Set down the data below word for word, from the line with "Task: Select the white color swatch" up to and including the line with "Screen dimensions: 873x532 [x=128, y=377]". Leave the pictures out of your answer.

▶ _Stored data_
- - - -

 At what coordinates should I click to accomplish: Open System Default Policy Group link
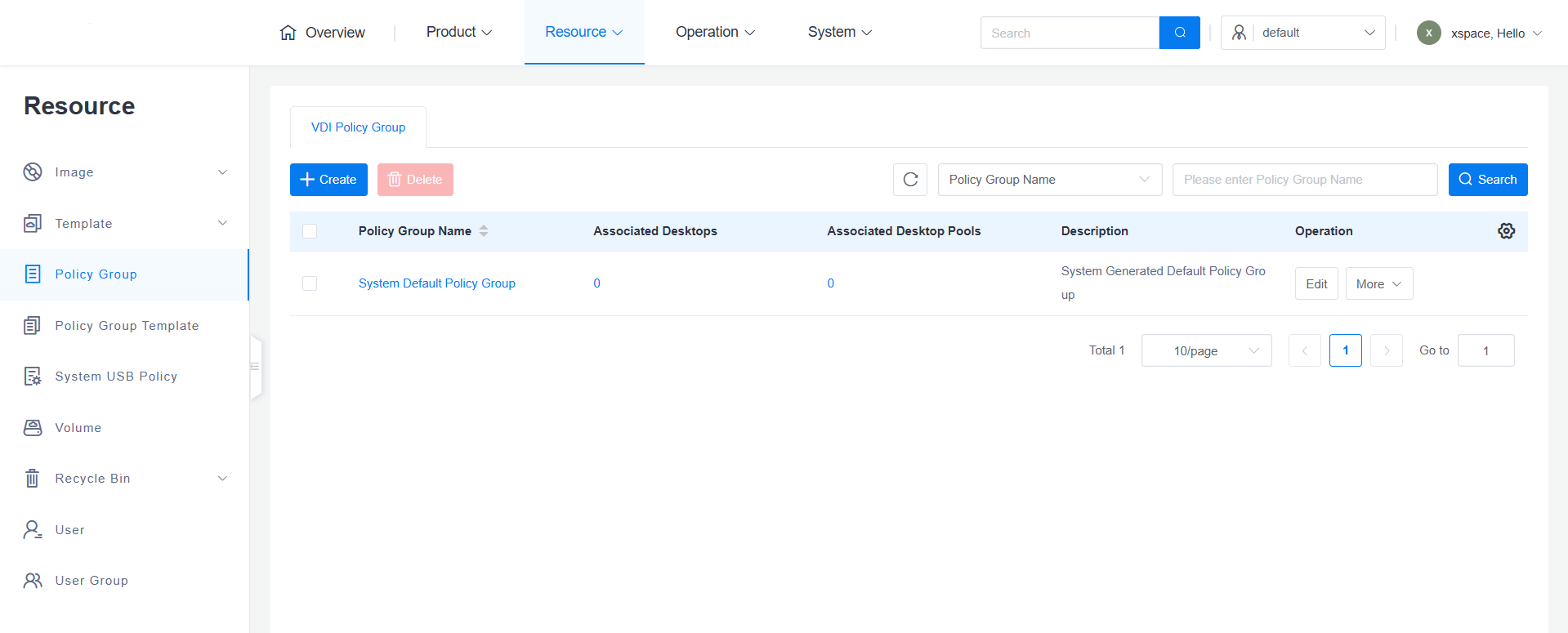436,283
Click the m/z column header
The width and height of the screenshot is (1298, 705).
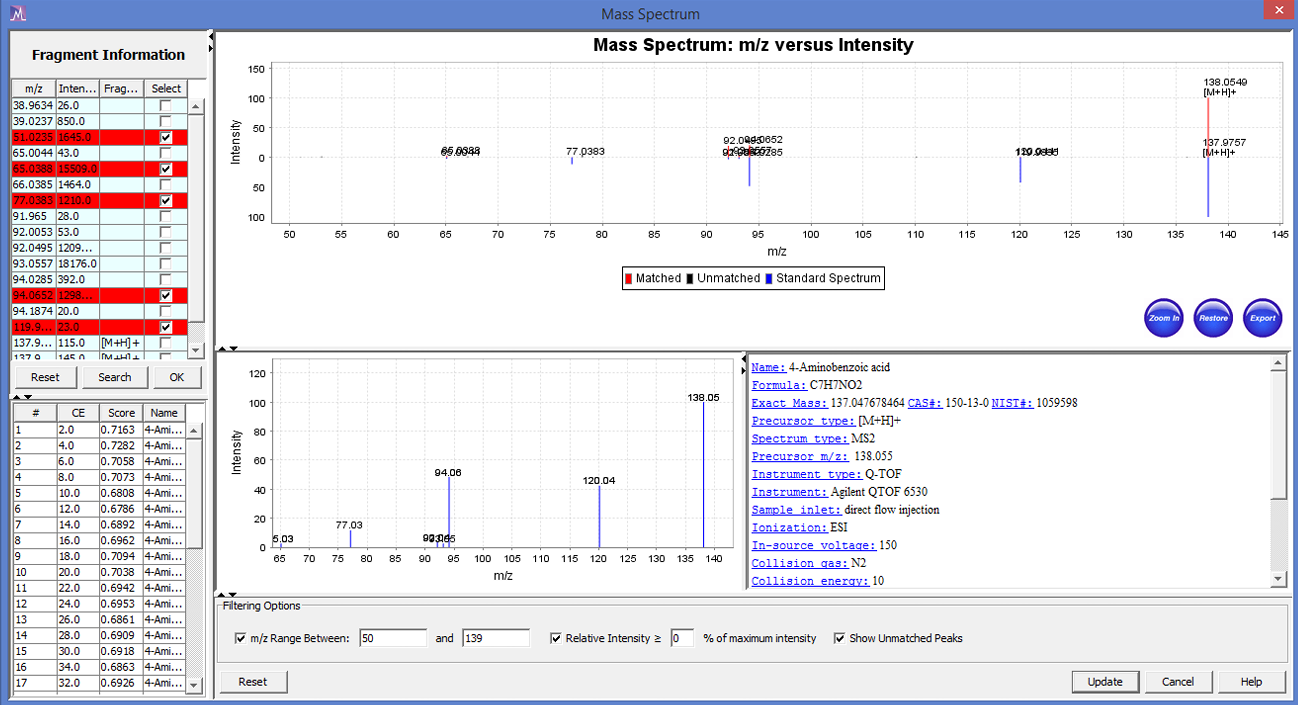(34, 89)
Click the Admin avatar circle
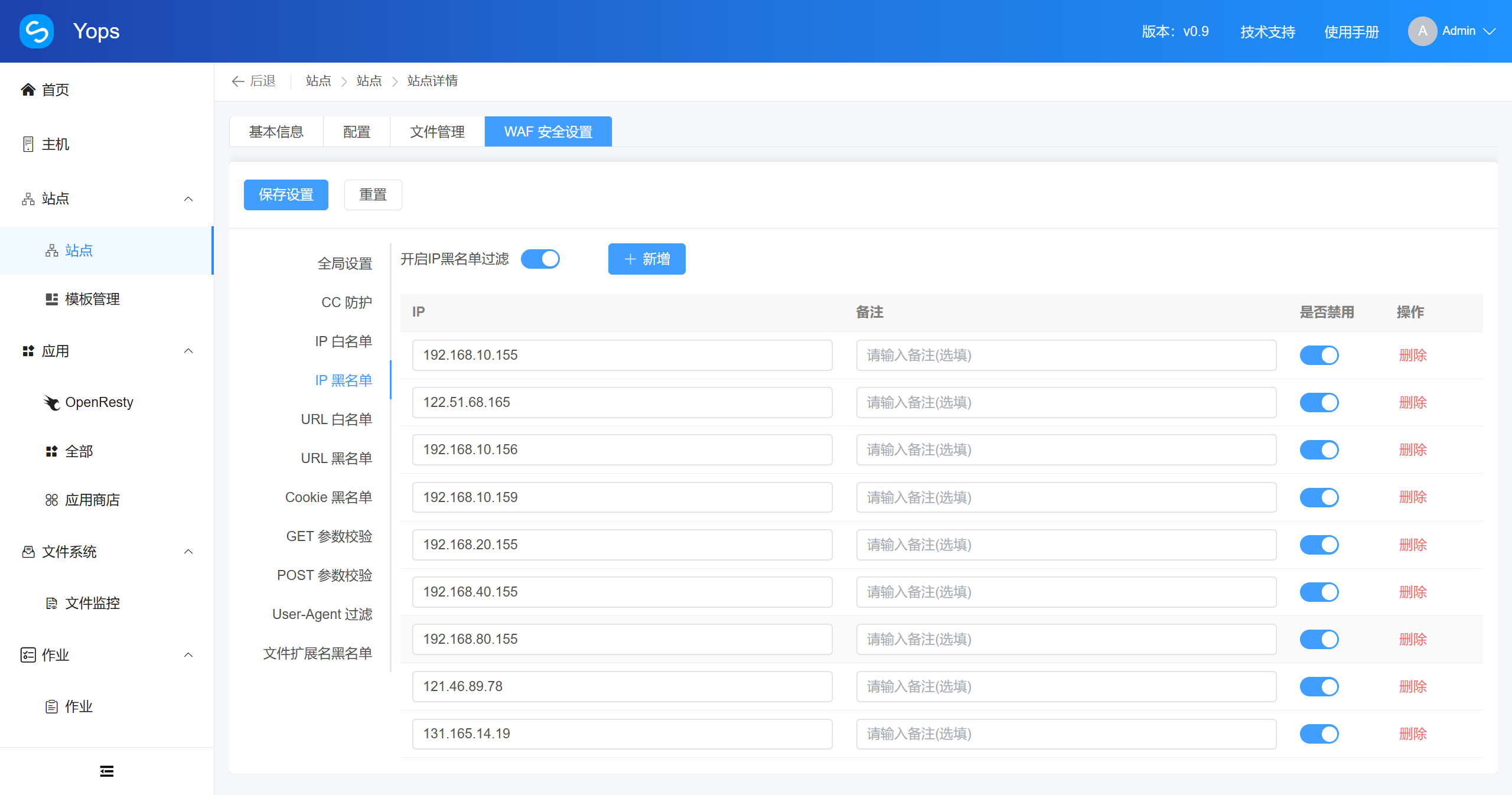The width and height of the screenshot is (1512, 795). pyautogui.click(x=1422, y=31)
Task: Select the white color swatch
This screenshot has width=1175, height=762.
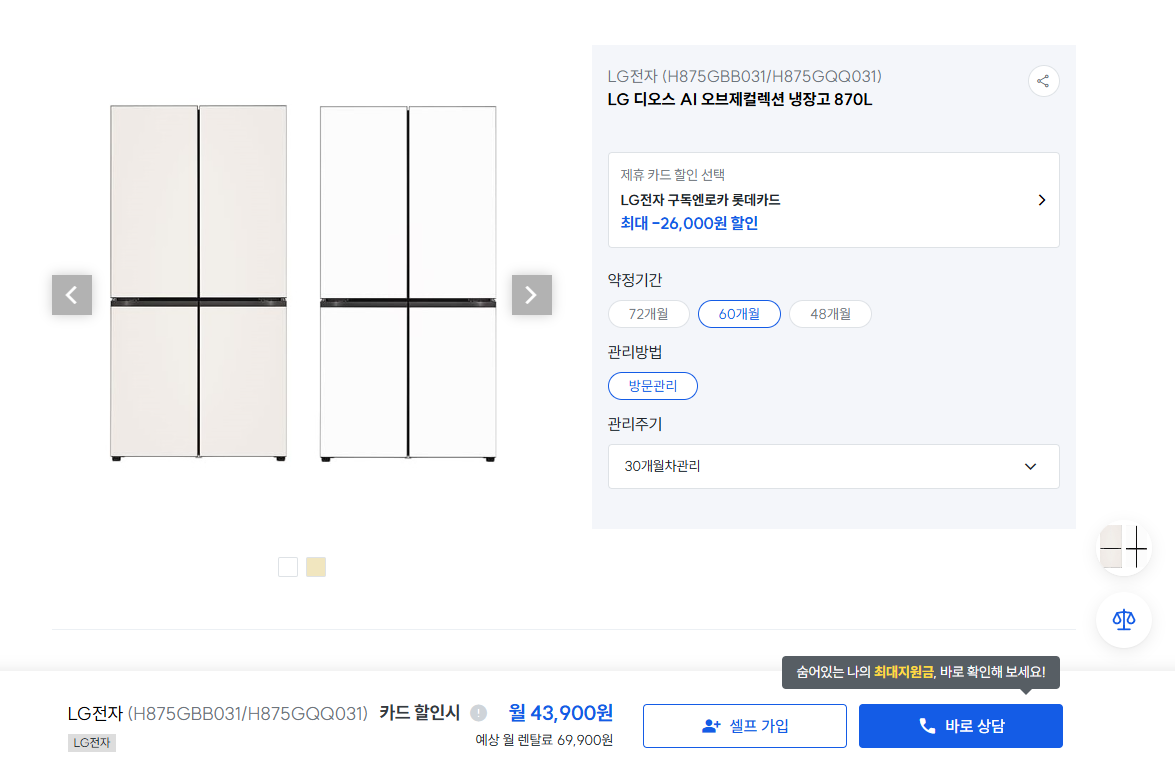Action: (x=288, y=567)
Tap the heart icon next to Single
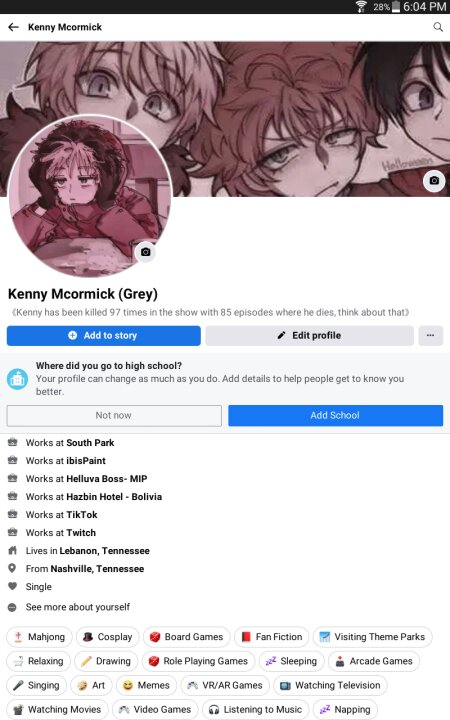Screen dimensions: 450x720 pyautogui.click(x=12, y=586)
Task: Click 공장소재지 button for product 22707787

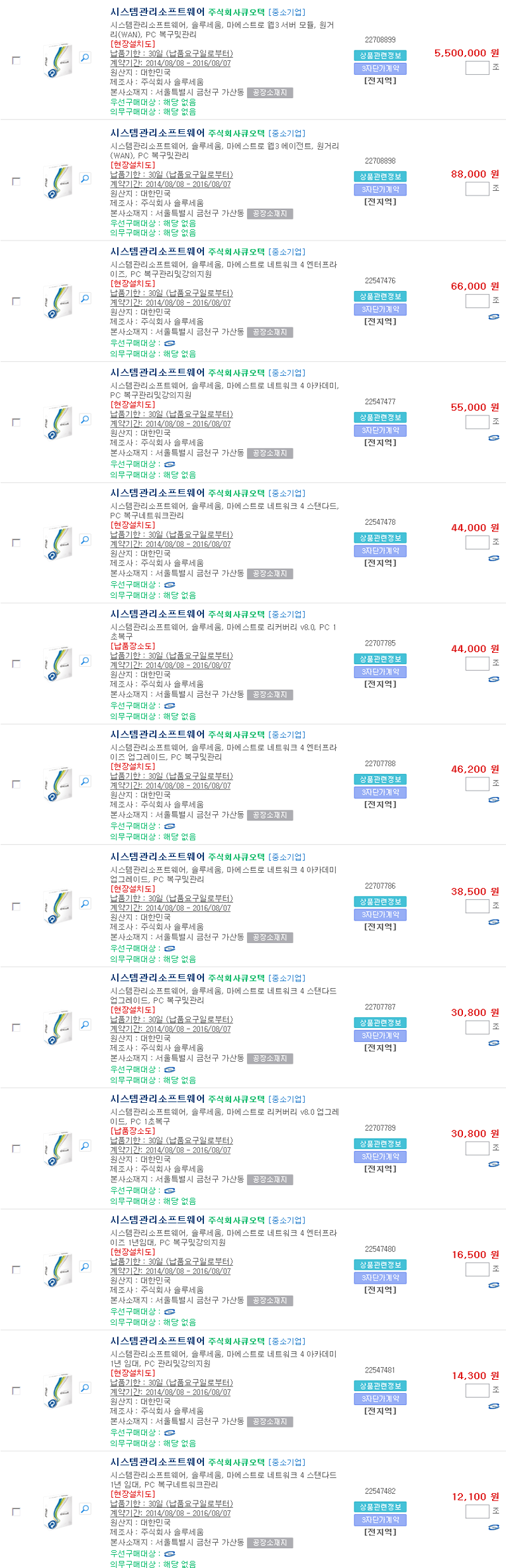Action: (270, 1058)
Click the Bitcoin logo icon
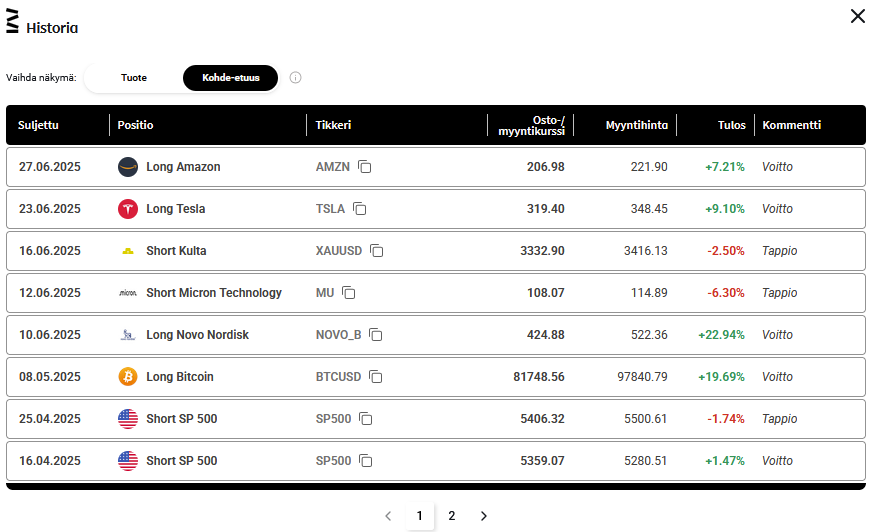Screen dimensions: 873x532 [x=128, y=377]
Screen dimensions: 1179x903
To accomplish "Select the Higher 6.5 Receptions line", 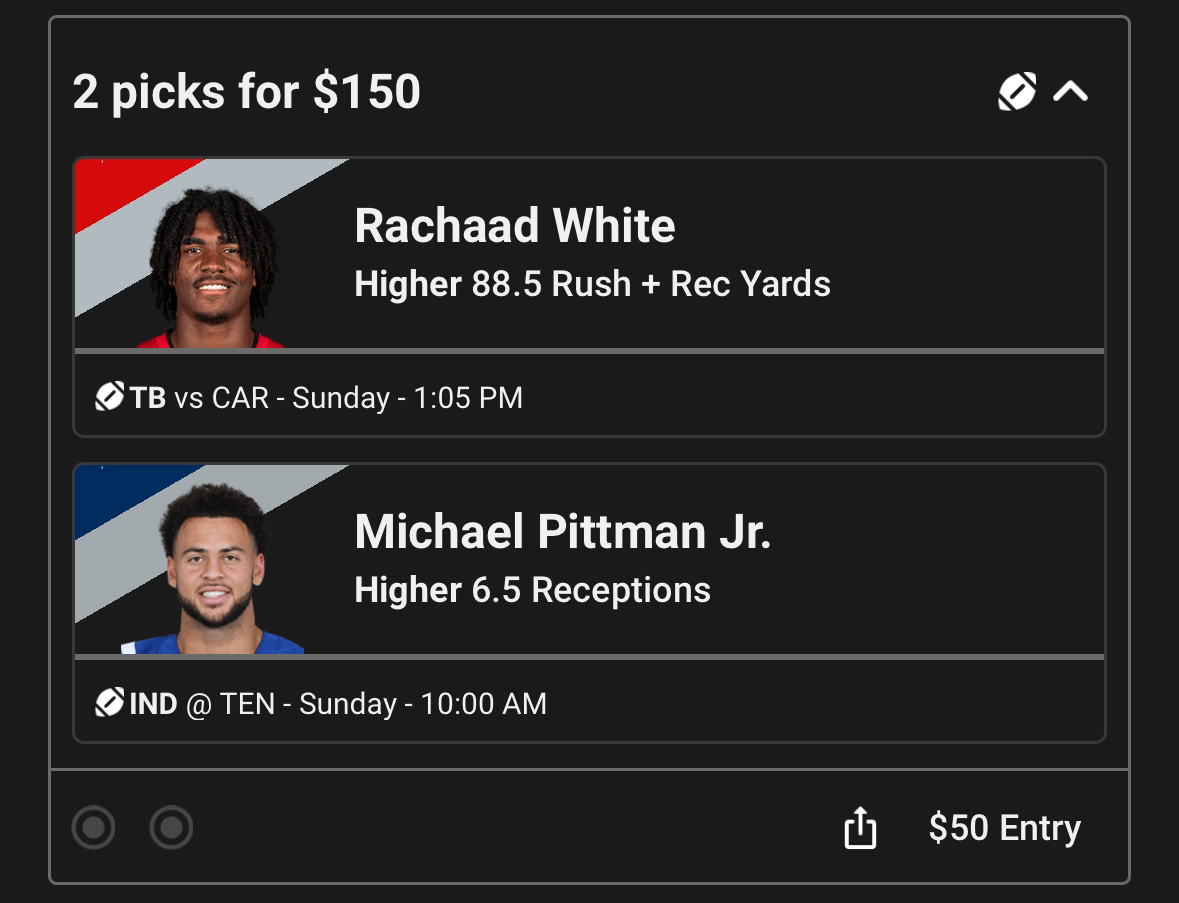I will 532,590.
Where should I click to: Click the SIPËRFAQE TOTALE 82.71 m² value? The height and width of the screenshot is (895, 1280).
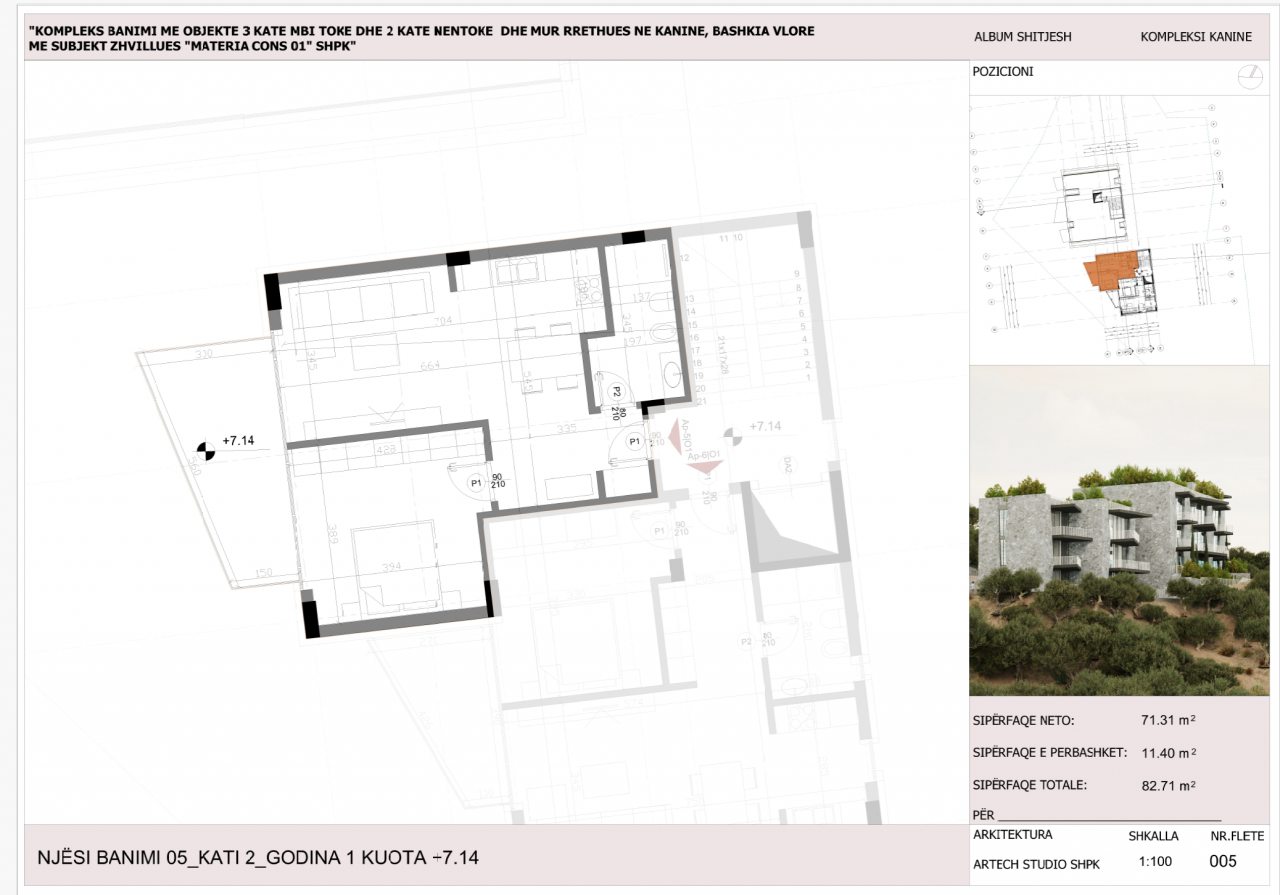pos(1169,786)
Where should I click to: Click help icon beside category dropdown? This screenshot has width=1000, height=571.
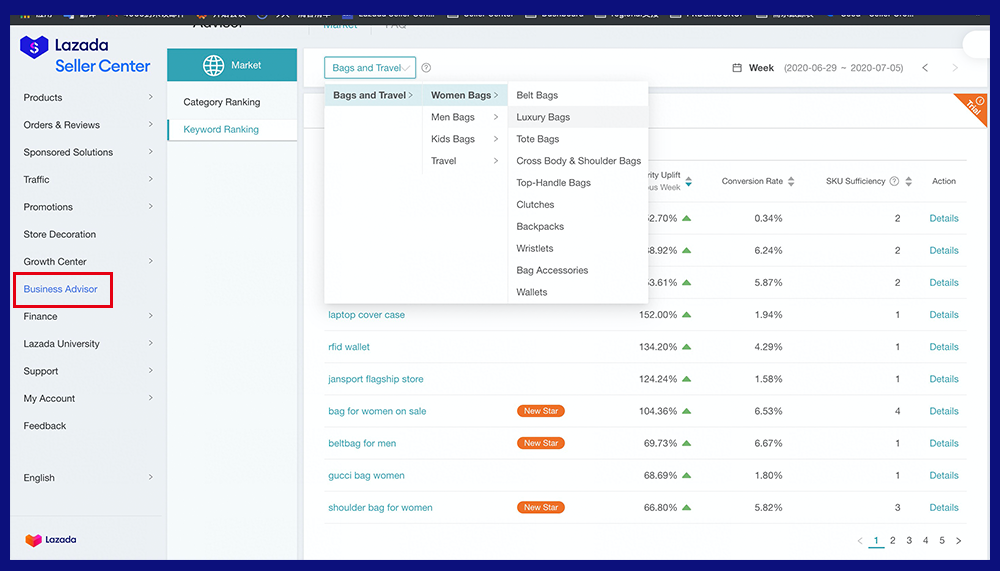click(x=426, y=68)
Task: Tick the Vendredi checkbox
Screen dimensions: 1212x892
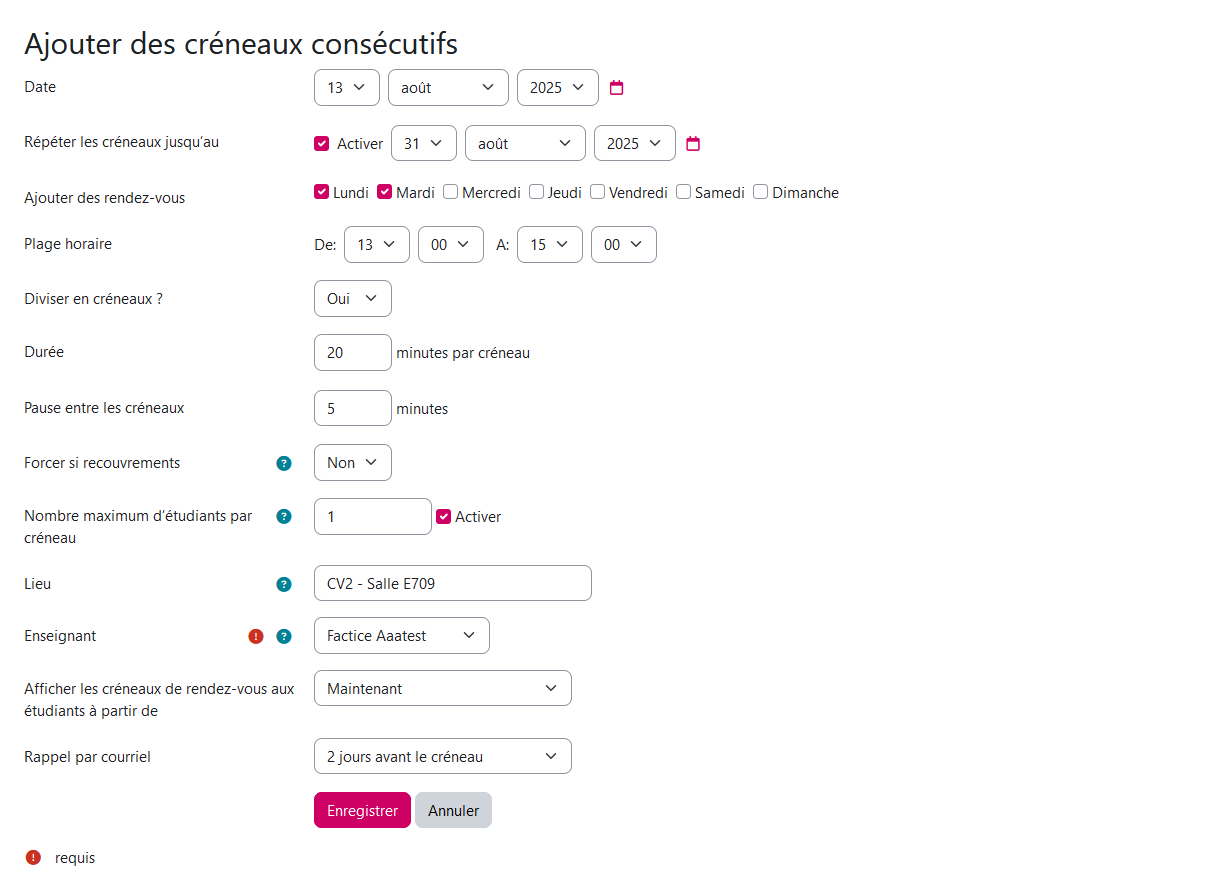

- - - -

▶ _Correct answer_
Task: Select the white color swatch
This screenshot has width=1175, height=762.
Action: (x=288, y=567)
Tap the heart icon next to Single
Screen dimensions: 450x720 pyautogui.click(x=12, y=586)
Task: Click 공장소재지 button for product 22707787

Action: (270, 1058)
Click the Bitcoin logo icon
Screen dimensions: 873x532 [x=128, y=377]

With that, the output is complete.